═══ DATA

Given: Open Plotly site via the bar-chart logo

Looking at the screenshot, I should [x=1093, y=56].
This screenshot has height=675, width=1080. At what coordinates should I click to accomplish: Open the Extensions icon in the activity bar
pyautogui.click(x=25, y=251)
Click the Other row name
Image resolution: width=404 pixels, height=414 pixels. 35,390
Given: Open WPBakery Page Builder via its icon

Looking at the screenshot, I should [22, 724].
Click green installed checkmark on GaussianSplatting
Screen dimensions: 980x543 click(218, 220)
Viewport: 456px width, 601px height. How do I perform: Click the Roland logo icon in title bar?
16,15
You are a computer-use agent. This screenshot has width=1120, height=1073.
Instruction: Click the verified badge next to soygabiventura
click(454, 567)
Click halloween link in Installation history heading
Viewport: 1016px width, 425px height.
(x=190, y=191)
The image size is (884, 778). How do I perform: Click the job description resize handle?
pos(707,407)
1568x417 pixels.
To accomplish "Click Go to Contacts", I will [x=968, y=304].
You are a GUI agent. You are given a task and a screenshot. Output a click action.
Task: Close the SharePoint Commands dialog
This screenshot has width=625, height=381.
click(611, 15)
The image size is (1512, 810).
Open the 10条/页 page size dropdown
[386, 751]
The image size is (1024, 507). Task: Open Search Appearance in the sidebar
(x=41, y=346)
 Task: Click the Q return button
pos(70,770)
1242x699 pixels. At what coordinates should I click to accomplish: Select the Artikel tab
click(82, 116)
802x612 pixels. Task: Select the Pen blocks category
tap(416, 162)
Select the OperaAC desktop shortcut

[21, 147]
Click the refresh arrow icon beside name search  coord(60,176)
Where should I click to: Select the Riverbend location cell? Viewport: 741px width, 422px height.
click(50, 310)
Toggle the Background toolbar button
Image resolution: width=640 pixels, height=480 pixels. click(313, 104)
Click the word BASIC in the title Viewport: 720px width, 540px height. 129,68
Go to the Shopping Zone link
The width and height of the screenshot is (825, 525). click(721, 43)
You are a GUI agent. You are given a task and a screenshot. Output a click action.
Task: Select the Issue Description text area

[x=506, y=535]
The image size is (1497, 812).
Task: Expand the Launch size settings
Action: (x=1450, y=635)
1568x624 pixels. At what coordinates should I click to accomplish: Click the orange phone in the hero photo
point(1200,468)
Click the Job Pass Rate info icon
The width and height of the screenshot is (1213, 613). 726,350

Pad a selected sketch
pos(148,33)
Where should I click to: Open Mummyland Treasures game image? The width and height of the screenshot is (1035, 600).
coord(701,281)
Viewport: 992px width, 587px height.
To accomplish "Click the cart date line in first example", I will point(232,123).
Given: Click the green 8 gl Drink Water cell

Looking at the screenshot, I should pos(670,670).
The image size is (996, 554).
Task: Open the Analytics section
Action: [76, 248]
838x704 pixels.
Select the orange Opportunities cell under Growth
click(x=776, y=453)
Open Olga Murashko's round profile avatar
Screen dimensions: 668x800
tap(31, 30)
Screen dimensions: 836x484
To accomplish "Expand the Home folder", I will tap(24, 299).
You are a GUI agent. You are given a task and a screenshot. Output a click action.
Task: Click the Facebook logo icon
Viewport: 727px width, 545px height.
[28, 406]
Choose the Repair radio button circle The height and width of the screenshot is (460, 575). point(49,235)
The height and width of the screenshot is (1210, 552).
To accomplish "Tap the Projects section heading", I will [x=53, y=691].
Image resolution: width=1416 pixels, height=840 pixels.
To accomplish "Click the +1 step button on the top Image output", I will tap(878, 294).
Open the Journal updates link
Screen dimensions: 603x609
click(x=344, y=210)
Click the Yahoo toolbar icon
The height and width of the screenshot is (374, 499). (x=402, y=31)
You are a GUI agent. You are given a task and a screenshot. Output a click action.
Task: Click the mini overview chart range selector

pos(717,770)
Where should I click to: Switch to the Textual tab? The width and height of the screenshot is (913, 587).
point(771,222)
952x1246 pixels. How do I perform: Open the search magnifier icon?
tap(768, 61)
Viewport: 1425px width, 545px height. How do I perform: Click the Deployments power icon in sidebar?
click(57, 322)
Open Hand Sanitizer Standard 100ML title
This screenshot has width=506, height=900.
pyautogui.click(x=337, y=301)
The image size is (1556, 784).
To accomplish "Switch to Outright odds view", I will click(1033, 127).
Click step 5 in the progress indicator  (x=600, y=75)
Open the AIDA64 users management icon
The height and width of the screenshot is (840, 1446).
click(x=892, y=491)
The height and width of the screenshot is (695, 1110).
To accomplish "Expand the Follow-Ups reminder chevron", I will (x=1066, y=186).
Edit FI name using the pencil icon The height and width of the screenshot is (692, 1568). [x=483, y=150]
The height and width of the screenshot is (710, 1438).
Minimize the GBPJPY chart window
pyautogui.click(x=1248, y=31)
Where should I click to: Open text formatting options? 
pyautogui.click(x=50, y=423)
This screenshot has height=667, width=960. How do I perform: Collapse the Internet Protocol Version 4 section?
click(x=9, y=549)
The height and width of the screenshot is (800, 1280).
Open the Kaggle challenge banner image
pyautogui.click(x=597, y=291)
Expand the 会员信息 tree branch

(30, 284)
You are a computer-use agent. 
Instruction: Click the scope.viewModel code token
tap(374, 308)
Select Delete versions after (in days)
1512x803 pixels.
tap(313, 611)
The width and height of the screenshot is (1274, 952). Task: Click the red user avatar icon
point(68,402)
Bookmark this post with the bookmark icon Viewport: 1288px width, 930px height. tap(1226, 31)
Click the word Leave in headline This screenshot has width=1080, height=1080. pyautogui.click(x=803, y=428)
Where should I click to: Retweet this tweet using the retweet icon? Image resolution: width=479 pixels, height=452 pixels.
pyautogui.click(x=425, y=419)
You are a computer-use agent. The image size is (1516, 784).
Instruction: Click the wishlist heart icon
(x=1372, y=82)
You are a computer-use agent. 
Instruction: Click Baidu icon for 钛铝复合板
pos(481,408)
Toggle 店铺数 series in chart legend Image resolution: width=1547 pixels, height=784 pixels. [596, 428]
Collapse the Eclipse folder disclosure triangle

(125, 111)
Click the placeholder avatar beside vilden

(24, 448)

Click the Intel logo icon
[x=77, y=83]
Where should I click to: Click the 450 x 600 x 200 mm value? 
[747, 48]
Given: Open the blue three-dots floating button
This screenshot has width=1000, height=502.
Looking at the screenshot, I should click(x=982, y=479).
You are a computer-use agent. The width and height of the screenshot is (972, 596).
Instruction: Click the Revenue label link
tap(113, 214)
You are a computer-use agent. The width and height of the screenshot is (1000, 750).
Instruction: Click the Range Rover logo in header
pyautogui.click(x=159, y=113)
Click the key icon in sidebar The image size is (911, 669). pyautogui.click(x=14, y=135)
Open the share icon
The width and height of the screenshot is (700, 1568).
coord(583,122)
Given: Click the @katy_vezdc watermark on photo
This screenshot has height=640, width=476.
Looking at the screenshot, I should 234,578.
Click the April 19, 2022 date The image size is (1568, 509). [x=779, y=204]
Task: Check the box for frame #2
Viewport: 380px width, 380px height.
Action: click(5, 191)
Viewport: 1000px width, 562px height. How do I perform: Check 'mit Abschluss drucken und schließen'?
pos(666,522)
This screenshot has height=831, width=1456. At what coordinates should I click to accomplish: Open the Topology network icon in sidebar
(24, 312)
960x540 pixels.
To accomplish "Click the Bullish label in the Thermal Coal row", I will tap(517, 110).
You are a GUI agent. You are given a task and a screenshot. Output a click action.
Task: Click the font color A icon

══════

**AIM OF THE EXERCISE:**
Retype the records above in full, matching each line exactly.

**SOLUTION:**
Given: Open Plotly site via the bar-chart logo

Looking at the screenshot, I should [x=1093, y=56].
This screenshot has height=675, width=1080. At what coordinates should I click to accomplish: Open the Extensions icon in the activity bar
pyautogui.click(x=25, y=251)
Click the Other row name
Image resolution: width=404 pixels, height=414 pixels. 35,390
Given: Open WPBakery Page Builder via its icon

Looking at the screenshot, I should [22, 724].
Click green installed checkmark on GaussianSplatting
Screen dimensions: 980x543 click(218, 220)
Viewport: 456px width, 601px height. How do I perform: Click the Roland logo icon in title bar?
16,15
You are a computer-use agent. This screenshot has width=1120, height=1073.
Instruction: Click the verified badge next to soygabiventura
click(454, 567)
Click halloween link in Installation history heading
Viewport: 1016px width, 425px height.
(x=190, y=191)
The image size is (884, 778). How do I perform: Click the job description resize handle?
pos(707,407)
1568x417 pixels.
To accomplish "Click Go to Contacts", I will [x=968, y=304].
You are a GUI agent. You are given a task and a screenshot. Output a click action.
Task: Close the SharePoint Commands dialog
This screenshot has width=625, height=381.
click(611, 15)
The image size is (1512, 810).
Open the 10条/页 page size dropdown
[386, 751]
The image size is (1024, 507). Task: Open Search Appearance in the sidebar
(x=41, y=346)
 Task: Click the Q return button
pos(70,770)
1242x699 pixels. At what coordinates should I click to accomplish: Select the Artikel tab
click(82, 116)
802x612 pixels. Task: Select the Pen blocks category
tap(416, 162)
Select the OperaAC desktop shortcut

[21, 147]
Click the refresh arrow icon beside name search  coord(60,176)
Where should I click to: Select the Riverbend location cell? Viewport: 741px width, 422px height.
click(50, 310)
Toggle the Background toolbar button
Image resolution: width=640 pixels, height=480 pixels. click(313, 104)
Click the word BASIC in the title Viewport: 720px width, 540px height. 129,68
Go to the Shopping Zone link
The width and height of the screenshot is (825, 525). click(721, 43)
You are a GUI agent. You are given a task and a screenshot. Output a click action.
Task: Select the Issue Description text area

[x=506, y=535]
The image size is (1497, 812).
Task: Expand the Launch size settings
Action: (x=1450, y=635)
1568x624 pixels. At what coordinates should I click to accomplish: Click the orange phone in the hero photo
point(1200,468)
Click the Job Pass Rate info icon
The width and height of the screenshot is (1213, 613). 726,350

Pad a selected sketch
pos(148,33)
Where should I click to: Open Mummyland Treasures game image? The width and height of the screenshot is (1035, 600).
coord(701,281)
Viewport: 992px width, 587px height.
To accomplish "Click the cart date line in first example", I will point(232,123).
Given: Click the green 8 gl Drink Water cell

Looking at the screenshot, I should pos(670,670).
The image size is (996, 554).
Task: Open the Analytics section
Action: [76, 248]
838x704 pixels.
Select the orange Opportunities cell under Growth
click(x=776, y=453)
Open Olga Murashko's round profile avatar
Screen dimensions: 668x800
tap(31, 30)
Screen dimensions: 836x484
To accomplish "Expand the Home folder", I will tap(24, 299).
You are a GUI agent. You are given a task and a screenshot. Output a click action.
Task: Click the Facebook logo icon
Viewport: 727px width, 545px height.
[28, 406]
Choose the Repair radio button circle The height and width of the screenshot is (460, 575). point(49,235)
The height and width of the screenshot is (1210, 552).
To accomplish "Tap the Projects section heading", I will [x=53, y=691].
Image resolution: width=1416 pixels, height=840 pixels.
To accomplish "Click the +1 step button on the top Image output", I will tap(878, 294).
Open the Journal updates link
Screen dimensions: 603x609
click(x=344, y=210)
Click the Yahoo toolbar icon
The height and width of the screenshot is (374, 499). (x=402, y=31)
You are a GUI agent. You are given a task and a screenshot. Output a click action.
Task: Click the mini overview chart range selector

pos(717,770)
Where should I click to: Switch to the Textual tab? The width and height of the screenshot is (913, 587).
point(771,222)
952x1246 pixels. How do I perform: Open the search magnifier icon?
tap(768, 61)
Viewport: 1425px width, 545px height. How do I perform: Click the Deployments power icon in sidebar?
click(57, 322)
Open Hand Sanitizer Standard 100ML title
This screenshot has width=506, height=900.
pyautogui.click(x=337, y=301)
The image size is (1556, 784).
To accomplish "Switch to Outright odds view", I will click(1033, 127).
Click step 5 in the progress indicator  (x=600, y=75)
Open the AIDA64 users management icon
The height and width of the screenshot is (840, 1446).
click(x=892, y=491)
The height and width of the screenshot is (695, 1110).
To accomplish "Expand the Follow-Ups reminder chevron", I will (x=1066, y=186).
Edit FI name using the pencil icon The height and width of the screenshot is (692, 1568). [x=483, y=150]
The height and width of the screenshot is (710, 1438).
Minimize the GBPJPY chart window
pyautogui.click(x=1248, y=31)
Where should I click to: Open text formatting options? 
pyautogui.click(x=50, y=423)
This screenshot has height=667, width=960. How do I perform: Collapse the Internet Protocol Version 4 section?
click(x=9, y=549)
The height and width of the screenshot is (800, 1280).
Open the Kaggle challenge banner image
pyautogui.click(x=597, y=291)
Expand the 会员信息 tree branch

(30, 284)
You are a computer-use agent. 
Instruction: Click the scope.viewModel code token
tap(374, 308)
Select Delete versions after (in days)
1512x803 pixels.
tap(313, 611)
The width and height of the screenshot is (1274, 952). Task: Click the red user avatar icon
point(68,402)
Bookmark this post with the bookmark icon Viewport: 1288px width, 930px height. tap(1226, 31)
Click the word Leave in headline This screenshot has width=1080, height=1080. pyautogui.click(x=803, y=428)
Where should I click to: Retweet this tweet using the retweet icon? Image resolution: width=479 pixels, height=452 pixels.
pyautogui.click(x=425, y=419)
You are a computer-use agent. The image size is (1516, 784).
Instruction: Click the wishlist heart icon
(x=1372, y=82)
You are a computer-use agent. 
Instruction: Click Baidu icon for 钛铝复合板
pos(481,408)
Toggle 店铺数 series in chart legend Image resolution: width=1547 pixels, height=784 pixels. [596, 428]
Collapse the Eclipse folder disclosure triangle

(125, 111)
Click the placeholder avatar beside vilden

(24, 448)

Click the Intel logo icon
[x=77, y=83]
Where should I click to: Click the 450 x 600 x 200 mm value? 
[747, 48]
Given: Open the blue three-dots floating button
This screenshot has width=1000, height=502.
Looking at the screenshot, I should click(x=982, y=479).
You are a computer-use agent. The width and height of the screenshot is (972, 596).
Instruction: Click the Revenue label link
tap(113, 214)
You are a computer-use agent. The width and height of the screenshot is (1000, 750).
Instruction: Click the Range Rover logo in header
pyautogui.click(x=159, y=113)
Click the key icon in sidebar The image size is (911, 669). pyautogui.click(x=14, y=135)
Open the share icon
The width and height of the screenshot is (700, 1568).
coord(583,122)
Given: Click the @katy_vezdc watermark on photo
This screenshot has height=640, width=476.
Looking at the screenshot, I should 234,578.
Click the April 19, 2022 date The image size is (1568, 509). [x=779, y=204]
Task: Check the box for frame #2
Viewport: 380px width, 380px height.
Action: click(5, 191)
Viewport: 1000px width, 562px height. How do I perform: Check 'mit Abschluss drucken und schließen'?
pos(666,522)
This screenshot has height=831, width=1456. At what coordinates should I click to accomplish: Open the Topology network icon in sidebar
(24, 312)
960x540 pixels.
To accomplish "Click the Bullish label in the Thermal Coal row", I will tap(517, 110).
You are a GUI agent. You are given a task and a screenshot. Output a click action.
Task: Click the font color A icon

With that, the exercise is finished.